** PROBLEM DESCRIPTION **
Can you put every line of the material below into a JSON list of strings, with one string per line and no blank lines?

** RECORDS FOR THIS EXERCISE **
--- START ---

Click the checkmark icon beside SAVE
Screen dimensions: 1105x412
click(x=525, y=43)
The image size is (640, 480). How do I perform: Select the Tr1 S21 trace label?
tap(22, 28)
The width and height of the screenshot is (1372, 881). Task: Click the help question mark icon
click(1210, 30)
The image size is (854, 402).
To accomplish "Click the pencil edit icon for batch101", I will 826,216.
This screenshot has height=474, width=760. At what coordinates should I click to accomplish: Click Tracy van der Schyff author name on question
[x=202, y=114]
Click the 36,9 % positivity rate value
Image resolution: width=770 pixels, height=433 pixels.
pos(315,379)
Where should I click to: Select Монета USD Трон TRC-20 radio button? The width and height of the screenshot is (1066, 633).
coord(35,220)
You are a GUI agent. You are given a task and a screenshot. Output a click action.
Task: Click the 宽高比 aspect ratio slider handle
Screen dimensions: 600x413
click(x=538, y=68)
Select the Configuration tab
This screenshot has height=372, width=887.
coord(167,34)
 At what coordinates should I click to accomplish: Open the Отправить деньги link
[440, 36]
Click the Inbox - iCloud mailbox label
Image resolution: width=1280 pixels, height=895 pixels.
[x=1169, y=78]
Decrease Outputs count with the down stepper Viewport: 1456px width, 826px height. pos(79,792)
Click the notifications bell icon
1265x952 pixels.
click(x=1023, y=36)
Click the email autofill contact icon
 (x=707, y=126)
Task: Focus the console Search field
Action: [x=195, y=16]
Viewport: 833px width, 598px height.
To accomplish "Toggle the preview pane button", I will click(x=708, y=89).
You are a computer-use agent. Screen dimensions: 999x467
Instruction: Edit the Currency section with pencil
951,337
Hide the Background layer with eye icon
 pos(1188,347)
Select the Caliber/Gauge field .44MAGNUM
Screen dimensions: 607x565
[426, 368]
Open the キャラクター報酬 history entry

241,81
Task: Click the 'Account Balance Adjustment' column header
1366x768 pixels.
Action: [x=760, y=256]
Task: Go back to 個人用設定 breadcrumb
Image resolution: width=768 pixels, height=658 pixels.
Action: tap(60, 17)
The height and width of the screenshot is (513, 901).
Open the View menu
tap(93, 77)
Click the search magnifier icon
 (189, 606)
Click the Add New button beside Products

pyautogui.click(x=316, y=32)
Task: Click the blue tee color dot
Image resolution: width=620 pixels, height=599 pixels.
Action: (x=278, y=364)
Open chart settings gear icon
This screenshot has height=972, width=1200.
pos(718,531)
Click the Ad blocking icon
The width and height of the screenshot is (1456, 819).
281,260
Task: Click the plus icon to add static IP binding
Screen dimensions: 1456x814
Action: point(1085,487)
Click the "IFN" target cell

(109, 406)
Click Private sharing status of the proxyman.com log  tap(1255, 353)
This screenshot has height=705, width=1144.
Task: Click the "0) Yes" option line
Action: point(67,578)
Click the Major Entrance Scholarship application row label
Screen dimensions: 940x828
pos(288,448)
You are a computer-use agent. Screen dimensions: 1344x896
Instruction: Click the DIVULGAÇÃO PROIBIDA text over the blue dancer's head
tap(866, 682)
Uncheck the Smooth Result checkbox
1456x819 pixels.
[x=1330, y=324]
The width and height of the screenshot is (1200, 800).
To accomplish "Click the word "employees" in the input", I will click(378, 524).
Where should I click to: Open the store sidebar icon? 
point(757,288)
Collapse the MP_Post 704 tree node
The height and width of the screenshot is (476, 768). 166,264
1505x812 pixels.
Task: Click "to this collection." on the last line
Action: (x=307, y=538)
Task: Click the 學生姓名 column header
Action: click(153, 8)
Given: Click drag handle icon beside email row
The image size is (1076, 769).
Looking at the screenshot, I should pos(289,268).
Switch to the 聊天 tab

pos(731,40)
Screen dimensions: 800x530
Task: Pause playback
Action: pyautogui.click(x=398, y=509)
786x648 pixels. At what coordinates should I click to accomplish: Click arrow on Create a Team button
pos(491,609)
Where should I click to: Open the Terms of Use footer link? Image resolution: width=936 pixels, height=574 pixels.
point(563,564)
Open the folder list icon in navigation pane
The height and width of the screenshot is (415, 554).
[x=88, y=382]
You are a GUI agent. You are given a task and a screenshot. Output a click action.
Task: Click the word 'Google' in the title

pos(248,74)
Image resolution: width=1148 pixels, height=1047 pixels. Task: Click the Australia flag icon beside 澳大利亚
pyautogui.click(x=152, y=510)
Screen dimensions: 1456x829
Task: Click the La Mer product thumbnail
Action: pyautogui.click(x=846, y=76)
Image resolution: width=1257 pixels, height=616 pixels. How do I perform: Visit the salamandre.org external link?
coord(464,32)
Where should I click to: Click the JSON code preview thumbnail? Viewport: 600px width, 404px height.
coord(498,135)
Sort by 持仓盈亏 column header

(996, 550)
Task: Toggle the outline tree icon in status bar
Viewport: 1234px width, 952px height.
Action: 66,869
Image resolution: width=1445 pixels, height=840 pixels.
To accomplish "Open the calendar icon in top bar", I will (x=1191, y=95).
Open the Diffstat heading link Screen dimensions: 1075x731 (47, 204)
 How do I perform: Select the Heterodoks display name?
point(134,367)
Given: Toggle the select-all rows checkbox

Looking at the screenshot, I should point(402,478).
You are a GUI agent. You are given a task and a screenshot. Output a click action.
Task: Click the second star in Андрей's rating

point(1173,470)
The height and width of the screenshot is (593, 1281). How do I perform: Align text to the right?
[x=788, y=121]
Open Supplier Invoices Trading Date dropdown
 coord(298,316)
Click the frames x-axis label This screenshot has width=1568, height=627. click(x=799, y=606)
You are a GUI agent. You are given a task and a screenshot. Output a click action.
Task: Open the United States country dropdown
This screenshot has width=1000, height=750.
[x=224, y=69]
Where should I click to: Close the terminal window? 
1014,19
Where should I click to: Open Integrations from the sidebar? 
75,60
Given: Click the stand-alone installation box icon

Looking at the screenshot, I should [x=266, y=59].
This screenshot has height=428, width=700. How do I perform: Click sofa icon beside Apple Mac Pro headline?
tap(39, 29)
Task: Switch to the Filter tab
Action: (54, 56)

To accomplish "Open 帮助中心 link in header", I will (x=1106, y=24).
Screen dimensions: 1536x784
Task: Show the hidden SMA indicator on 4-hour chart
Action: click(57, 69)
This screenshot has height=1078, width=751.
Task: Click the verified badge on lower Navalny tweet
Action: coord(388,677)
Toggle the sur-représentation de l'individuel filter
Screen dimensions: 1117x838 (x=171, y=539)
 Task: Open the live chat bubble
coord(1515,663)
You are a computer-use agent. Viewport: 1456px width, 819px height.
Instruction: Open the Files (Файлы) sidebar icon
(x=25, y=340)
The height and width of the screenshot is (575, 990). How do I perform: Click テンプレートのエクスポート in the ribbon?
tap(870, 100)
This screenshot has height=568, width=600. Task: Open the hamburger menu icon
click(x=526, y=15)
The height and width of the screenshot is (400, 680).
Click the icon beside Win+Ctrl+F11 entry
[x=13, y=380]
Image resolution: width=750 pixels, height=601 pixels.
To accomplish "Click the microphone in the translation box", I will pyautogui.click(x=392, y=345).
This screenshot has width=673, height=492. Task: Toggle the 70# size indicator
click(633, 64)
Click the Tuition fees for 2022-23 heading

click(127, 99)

--- END ---

** RESULT **
[
  "Click the checkmark icon beside SAVE",
  "Screen dimensions: 1105x412",
  "click(x=525, y=43)",
  "The image size is (640, 480). How do I perform: Select the Tr1 S21 trace label?",
  "tap(22, 28)",
  "The width and height of the screenshot is (1372, 881). Task: Click the help question mark icon",
  "click(1210, 30)",
  "The image size is (854, 402).",
  "To accomplish \"Click the pencil edit icon for batch101\", I will 826,216.",
  "This screenshot has height=474, width=760. At what coordinates should I click to accomplish: Click Tracy van der Schyff author name on question",
  "[x=202, y=114]",
  "Click the 36,9 % positivity rate value",
  "Image resolution: width=770 pixels, height=433 pixels.",
  "pos(315,379)",
  "Where should I click to: Select Монета USD Трон TRC-20 radio button? The width and height of the screenshot is (1066, 633).",
  "coord(35,220)",
  "You are a GUI agent. You are given a task and a screenshot. Output a click action.",
  "Task: Click the 宽高比 aspect ratio slider handle",
  "Screen dimensions: 600x413",
  "click(x=538, y=68)",
  "Select the Configuration tab",
  "This screenshot has height=372, width=887.",
  "coord(167,34)",
  " At what coordinates should I click to accomplish: Open the Отправить деньги link",
  "[440, 36]",
  "Click the Inbox - iCloud mailbox label",
  "Image resolution: width=1280 pixels, height=895 pixels.",
  "[x=1169, y=78]",
  "Decrease Outputs count with the down stepper Viewport: 1456px width, 826px height. pos(79,792)",
  "Click the notifications bell icon",
  "1265x952 pixels.",
  "click(x=1023, y=36)",
  "Click the email autofill contact icon",
  " (x=707, y=126)",
  "Task: Focus the console Search field",
  "Action: [x=195, y=16]",
  "Viewport: 833px width, 598px height.",
  "To accomplish \"Toggle the preview pane button\", I will click(x=708, y=89).",
  "You are a computer-use agent. Screen dimensions: 999x467",
  "Instruction: Edit the Currency section with pencil",
  "951,337",
  "Hide the Background layer with eye icon",
  " pos(1188,347)",
  "Select the Caliber/Gauge field .44MAGNUM",
  "Screen dimensions: 607x565",
  "[426, 368]",
  "Open the キャラクター報酬 history entry",
  "241,81",
  "Task: Click the 'Account Balance Adjustment' column header",
  "1366x768 pixels.",
  "Action: [x=760, y=256]",
  "Task: Go back to 個人用設定 breadcrumb",
  "Image resolution: width=768 pixels, height=658 pixels.",
  "Action: tap(60, 17)",
  "The height and width of the screenshot is (513, 901).",
  "Open the View menu",
  "tap(93, 77)",
  "Click the search magnifier icon",
  " (189, 606)",
  "Click the Add New button beside Products",
  "pyautogui.click(x=316, y=32)",
  "Task: Click the blue tee color dot",
  "Image resolution: width=620 pixels, height=599 pixels.",
  "Action: (x=278, y=364)",
  "Open chart settings gear icon",
  "This screenshot has height=972, width=1200.",
  "pos(718,531)",
  "Click the Ad blocking icon",
  "The width and height of the screenshot is (1456, 819).",
  "281,260",
  "Task: Click the plus icon to add static IP binding",
  "Screen dimensions: 1456x814",
  "Action: point(1085,487)",
  "Click the \"IFN\" target cell",
  "(109, 406)",
  "Click Private sharing status of the proxyman.com log  tap(1255, 353)",
  "This screenshot has height=705, width=1144.",
  "Task: Click the \"0) Yes\" option line",
  "Action: point(67,578)",
  "Click the Major Entrance Scholarship application row label",
  "Screen dimensions: 940x828",
  "pos(288,448)",
  "You are a computer-use agent. Screen dimensions: 1344x896",
  "Instruction: Click the DIVULGAÇÃO PROIBIDA text over the blue dancer's head",
  "tap(866, 682)",
  "Uncheck the Smooth Result checkbox",
  "1456x819 pixels.",
  "[x=1330, y=324]",
  "The width and height of the screenshot is (1200, 800).",
  "To accomplish \"Click the word \"employees\" in the input\", I will click(378, 524).",
  "Where should I click to: Open the store sidebar icon? ",
  "point(757,288)",
  "Collapse the MP_Post 704 tree node",
  "The height and width of the screenshot is (476, 768). 166,264",
  "1505x812 pixels.",
  "Task: Click \"to this collection.\" on the last line",
  "Action: (x=307, y=538)",
  "Task: Click the 學生姓名 column header",
  "Action: click(153, 8)",
  "Given: Click drag handle icon beside email row",
  "The image size is (1076, 769).",
  "Looking at the screenshot, I should pos(289,268).",
  "Switch to the 聊天 tab",
  "pos(731,40)",
  "Screen dimensions: 800x530",
  "Task: Pause playback",
  "Action: pyautogui.click(x=398, y=509)",
  "786x648 pixels. At what coordinates should I click to accomplish: Click arrow on Create a Team button",
  "pos(491,609)",
  "Where should I click to: Open the Terms of Use footer link? Image resolution: width=936 pixels, height=574 pixels.",
  "point(563,564)",
  "Open the folder list icon in navigation pane",
  "The height and width of the screenshot is (415, 554).",
  "[x=88, y=382]",
  "You are a GUI agent. You are given a task and a screenshot. Output a click action.",
  "Task: Click the word 'Google' in the title",
  "pos(248,74)",
  "Image resolution: width=1148 pixels, height=1047 pixels. Task: Click the Australia flag icon beside 澳大利亚",
  "pyautogui.click(x=152, y=510)",
  "Screen dimensions: 1456x829",
  "Task: Click the La Mer product thumbnail",
  "Action: pyautogui.click(x=846, y=76)",
  "Image resolution: width=1257 pixels, height=616 pixels. How do I perform: Visit the salamandre.org external link?",
  "coord(464,32)",
  "Where should I click to: Click the JSON code preview thumbnail? Viewport: 600px width, 404px height.",
  "coord(498,135)",
  "Sort by 持仓盈亏 column header",
  "(996, 550)",
  "Task: Toggle the outline tree icon in status bar",
  "Viewport: 1234px width, 952px height.",
  "Action: 66,869",
  "Image resolution: width=1445 pixels, height=840 pixels.",
  "To accomplish \"Open the calendar icon in top bar\", I will (x=1191, y=95).",
  "Open the Diffstat heading link Screen dimensions: 1075x731 (47, 204)",
  " How do I perform: Select the Heterodoks display name?",
  "point(134,367)",
  "Given: Toggle the select-all rows checkbox",
  "Looking at the screenshot, I should point(402,478).",
  "You are a GUI agent. You are given a task and a screenshot. Output a click action.",
  "Task: Click the second star in Андрей's rating",
  "point(1173,470)",
  "The height and width of the screenshot is (593, 1281). How do I perform: Align text to the right?",
  "[x=788, y=121]",
  "Open Supplier Invoices Trading Date dropdown",
  " coord(298,316)",
  "Click the frames x-axis label This screenshot has width=1568, height=627. click(x=799, y=606)",
  "You are a GUI agent. You are given a task and a screenshot. Output a click action.",
  "Task: Open the United States country dropdown",
  "This screenshot has width=1000, height=750.",
  "[x=224, y=69]",
  "Where should I click to: Close the terminal window? ",
  "1014,19",
  "Where should I click to: Open Integrations from the sidebar? ",
  "75,60",
  "Given: Click the stand-alone installation box icon",
  "Looking at the screenshot, I should [x=266, y=59].",
  "This screenshot has height=428, width=700. How do I perform: Click sofa icon beside Apple Mac Pro headline?",
  "tap(39, 29)",
  "Task: Switch to the Filter tab",
  "Action: (54, 56)",
  "To accomplish \"Open 帮助中心 link in header\", I will (x=1106, y=24).",
  "Screen dimensions: 1536x784",
  "Task: Show the hidden SMA indicator on 4-hour chart",
  "Action: click(57, 69)",
  "This screenshot has height=1078, width=751.",
  "Task: Click the verified badge on lower Navalny tweet",
  "Action: coord(388,677)",
  "Toggle the sur-représentation de l'individuel filter",
  "Screen dimensions: 1117x838 (x=171, y=539)",
  " Task: Open the live chat bubble",
  "coord(1515,663)",
  "You are a computer-use agent. Viewport: 1456px width, 819px height.",
  "Instruction: Open the Files (Файлы) sidebar icon",
  "(x=25, y=340)",
  "The height and width of the screenshot is (575, 990). How do I perform: Click テンプレートのエクスポート in the ribbon?",
  "tap(870, 100)",
  "This screenshot has height=568, width=600. Task: Open the hamburger menu icon",
  "click(x=526, y=15)",
  "The height and width of the screenshot is (400, 680).",
  "Click the icon beside Win+Ctrl+F11 entry",
  "[x=13, y=380]",
  "Image resolution: width=750 pixels, height=601 pixels.",
  "To accomplish \"Click the microphone in the translation box\", I will pyautogui.click(x=392, y=345).",
  "This screenshot has width=673, height=492. Task: Toggle the 70# size indicator",
  "click(633, 64)",
  "Click the Tuition fees for 2022-23 heading",
  "click(127, 99)"
]